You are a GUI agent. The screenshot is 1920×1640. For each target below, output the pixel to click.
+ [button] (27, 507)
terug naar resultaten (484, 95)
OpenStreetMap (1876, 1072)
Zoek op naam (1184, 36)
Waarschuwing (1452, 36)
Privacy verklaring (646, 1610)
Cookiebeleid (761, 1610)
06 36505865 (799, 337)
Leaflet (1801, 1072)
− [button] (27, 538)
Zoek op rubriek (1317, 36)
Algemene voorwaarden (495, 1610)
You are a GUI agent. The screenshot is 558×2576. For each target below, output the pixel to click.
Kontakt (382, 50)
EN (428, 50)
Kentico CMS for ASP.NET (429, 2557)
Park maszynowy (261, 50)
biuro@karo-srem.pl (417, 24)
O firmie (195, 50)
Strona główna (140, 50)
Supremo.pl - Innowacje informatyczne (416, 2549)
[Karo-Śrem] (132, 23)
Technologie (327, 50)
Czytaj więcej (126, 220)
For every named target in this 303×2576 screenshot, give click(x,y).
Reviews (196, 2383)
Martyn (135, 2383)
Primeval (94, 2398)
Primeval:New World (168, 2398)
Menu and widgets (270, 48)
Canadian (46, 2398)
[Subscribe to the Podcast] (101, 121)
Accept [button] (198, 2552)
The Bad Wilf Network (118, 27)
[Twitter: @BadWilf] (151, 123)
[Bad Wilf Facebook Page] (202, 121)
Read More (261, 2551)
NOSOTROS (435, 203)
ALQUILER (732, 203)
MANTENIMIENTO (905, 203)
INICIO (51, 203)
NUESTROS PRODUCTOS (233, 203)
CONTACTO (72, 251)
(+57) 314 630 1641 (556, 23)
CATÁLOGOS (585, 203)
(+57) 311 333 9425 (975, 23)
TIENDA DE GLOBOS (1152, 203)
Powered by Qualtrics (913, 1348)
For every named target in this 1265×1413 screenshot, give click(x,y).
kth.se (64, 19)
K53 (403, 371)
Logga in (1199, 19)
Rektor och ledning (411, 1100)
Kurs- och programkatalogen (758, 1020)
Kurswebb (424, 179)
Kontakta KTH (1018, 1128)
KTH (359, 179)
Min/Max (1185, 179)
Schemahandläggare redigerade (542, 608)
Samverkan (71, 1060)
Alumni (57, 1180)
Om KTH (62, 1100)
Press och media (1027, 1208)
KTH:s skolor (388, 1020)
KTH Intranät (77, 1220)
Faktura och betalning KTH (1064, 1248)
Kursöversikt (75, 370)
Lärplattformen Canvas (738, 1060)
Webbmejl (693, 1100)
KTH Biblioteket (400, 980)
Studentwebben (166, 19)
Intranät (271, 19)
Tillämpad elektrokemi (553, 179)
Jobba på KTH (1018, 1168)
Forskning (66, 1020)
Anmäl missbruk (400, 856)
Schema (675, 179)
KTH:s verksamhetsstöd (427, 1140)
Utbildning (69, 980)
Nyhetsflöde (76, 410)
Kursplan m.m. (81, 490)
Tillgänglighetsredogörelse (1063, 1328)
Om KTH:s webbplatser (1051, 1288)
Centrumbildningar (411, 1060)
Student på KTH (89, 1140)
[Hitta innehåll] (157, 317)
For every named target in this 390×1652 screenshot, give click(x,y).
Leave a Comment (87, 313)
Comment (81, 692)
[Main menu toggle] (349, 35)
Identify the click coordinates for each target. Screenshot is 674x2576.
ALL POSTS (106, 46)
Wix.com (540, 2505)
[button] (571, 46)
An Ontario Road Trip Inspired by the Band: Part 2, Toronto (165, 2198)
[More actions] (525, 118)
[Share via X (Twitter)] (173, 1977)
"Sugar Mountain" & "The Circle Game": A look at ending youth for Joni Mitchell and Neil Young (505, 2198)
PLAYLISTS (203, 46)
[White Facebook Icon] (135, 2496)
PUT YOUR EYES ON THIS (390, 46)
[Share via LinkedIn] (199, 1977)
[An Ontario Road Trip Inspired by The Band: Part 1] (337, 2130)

## Directions for this task
In the entries, the line containing "Intranät (271, 19)" and every line after it through the last are to be duplicated exactly, and no other line is to be included.

## Written response
Intranät (271, 19)
Tillämpad elektrokemi (553, 179)
Jobba på KTH (1018, 1168)
Forskning (66, 1020)
Anmäl missbruk (400, 856)
Schema (675, 179)
KTH:s verksamhetsstöd (427, 1140)
Utbildning (69, 980)
Nyhetsflöde (76, 410)
Kursplan m.m. (81, 490)
Tillgänglighetsredogörelse (1063, 1328)
Om KTH:s webbplatser (1051, 1288)
Centrumbildningar (411, 1060)
Student på KTH (89, 1140)
[Hitta innehåll] (157, 317)
For every named target in this 390×1652 screenshot, give click(x,y).
Leave a Comment (87, 313)
Comment (81, 692)
[Main menu toggle] (349, 35)
Identify the click coordinates for each target. Screenshot is 674x2576.
ALL POSTS (106, 46)
Wix.com (540, 2505)
[button] (571, 46)
An Ontario Road Trip Inspired by the Band: Part 2, Toronto (165, 2198)
[More actions] (525, 118)
[Share via X (Twitter)] (173, 1977)
"Sugar Mountain" & "The Circle Game": A look at ending youth for Joni Mitchell and Neil Young (505, 2198)
PLAYLISTS (203, 46)
[White Facebook Icon] (135, 2496)
PUT YOUR EYES ON THIS (390, 46)
[Share via LinkedIn] (199, 1977)
[An Ontario Road Trip Inspired by The Band: Part 1] (337, 2130)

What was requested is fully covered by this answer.